The mistake most multi-agent demos make
The popular framing is that multi-agent systems work because more agents are smarter than one. That is the wrong abstraction.
Multi-agent demos that ship in production do not win on aggregate IQ. They win on two architectural choices: context isolation (the Evaluator does not see the Generator's reasoning, so it cannot inherit the Generator's blind spots) and deterministic routing (the harness code, not the model, picks which tool subset each role sees). When teams skip both and just spin up three Claude calls that pass chat history around, they get the worst of every world — higher cost, slower iteration, and the same blind spots they started with.
The four patterns below are what the Anthropic demo actually demonstrates, once you strip out the marketing.
Four patterns the PGE harness retires
Pattern 1. Decomposition is the work; the model is not.
The Planner does not "think harder." It runs on xhigh effort (the new mid-tier between high and max introduced with Claude Opus 4.7 on April 16, 2026) and produces 5-10 user stories with explicit acceptance criteria. The Generator never sees the high-level request. It receives one story at a time, with a clear definition of done. That is the whole point: the Generator's failure modes shrink when the surface area of its task shrinks. The model did not get better. The task got smaller.
Pattern 2. The Evaluator must be structurally isolated.
A single agent grading its own code suffers from self-evaluation leniency. Anthropic's reference setup runs the Evaluator as a separate agent with its own system prompt — "Senior QA Lead / Adversarial Auditor" — and gives it Playwright MCP to interact with the live application. The Evaluator returns structured JSON (status, critique, playwright_logs, recommended_fix), not prose. The pedantic rule that ships with the demo: "If a criterion is 99% complete, it is a FAIL." That is not theatre; it is the only way to prevent the loop from terminating on optimism.
Pattern 3. The handoff is a file, not a conversation.

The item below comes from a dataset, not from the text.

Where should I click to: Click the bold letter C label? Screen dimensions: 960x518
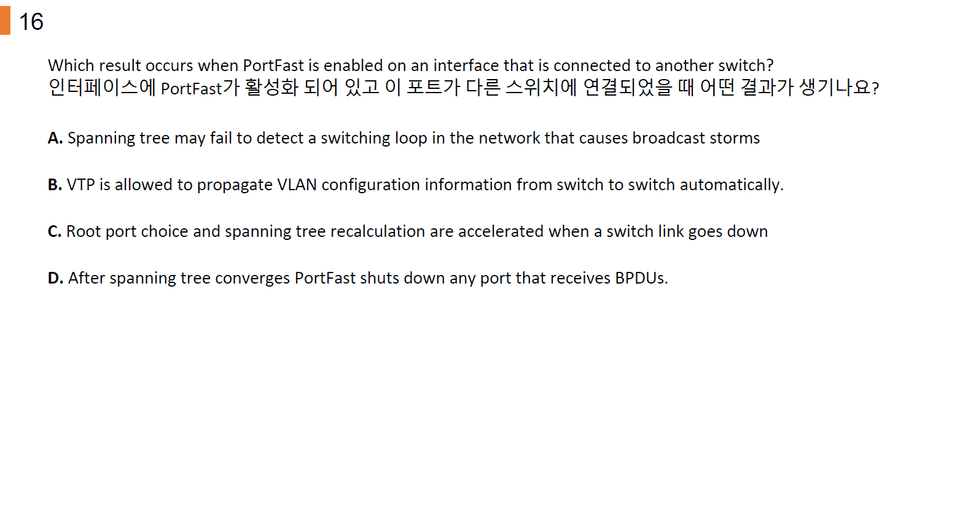[55, 231]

Passing chat history between agents is the agent telephone game. Every handoff loses a little intent and adds a little noise; by iteration five the Evaluator is judging work against a goal the Planner never set. Anthropic's documented practice is the Shared Structured Artifact — a single evolving markdown spec (often AGENTS.md or CLAUDE.md at the repo root) that all three agents read and update. The spec is durable across retries, survives context-window rollover, and gives the Evaluator a stable target. The Planner writes; the Generator annotates; the Evaluator critiques in place.
Pattern 4. Task Budgets are not a nice-to-have.
The new Task Budgets API caps the entire loop, not just one call. A multi-agent harness without a hard ceiling can quietly burn 15x-19x more tokens on the wrong problem and you would not notice until the monthly bill. The April 16 release notes ship Task Budgets alongside Adaptive Thinking (dynamic reasoning-token allocation per sub-task), so the harness can spend deeply on the Planner's decomposition and shallowly on the Generator's third unit test. Without budgets, the economics never close. With them, the 15x-19x premium is bounded and decidable.
The nuanced point
Multi-agent harnesses are not a universal upgrade. The benchmark data is unambiguous: below 12 distinct tool-domains, a single agent with prompt caching outperforms the PGE harness on cost and matches it on quality. The jump from 32.1% to 84.0% success on >12 tool-domain tasks is real, but it is also a threshold function. Spin up three agents for a task that touches only Git and a database, and you have paid the harness tax for nothing.
The decision is therefore architectural, not aspirational. Ask whether the task crosses tool-domain boundaries (browser + DB + shell + API + Git, say), whether the agent will run for more than a handful of iterations, and whether the cost of an undetected failure is higher than the cost of three agents in a loop. If all three are yes, the PGE harness pays for itself. If any is no, a single Claude Opus 4.7 call with the right system prompt is the more honest answer.
How this shows up on the exam
D1 (Agentic Architectures, 27%) consistently presents scenarios where a single agent is under-performing on a multi-step, multi-tool task. The trap answers are "increase the temperature", "add more few-shot examples", or "upgrade to a larger model". The architecturally correct answer is almost always the orchestrator-worker pattern with isolated subagent context — what PGE names. The exam rewards candidates who reach for decomposition + context isolation before model selection. Memorise the shape: a coordinating agent that owns the spec, worker subagents with narrowed tool surfaces, and an adversarial reviewer that returns structured verdicts.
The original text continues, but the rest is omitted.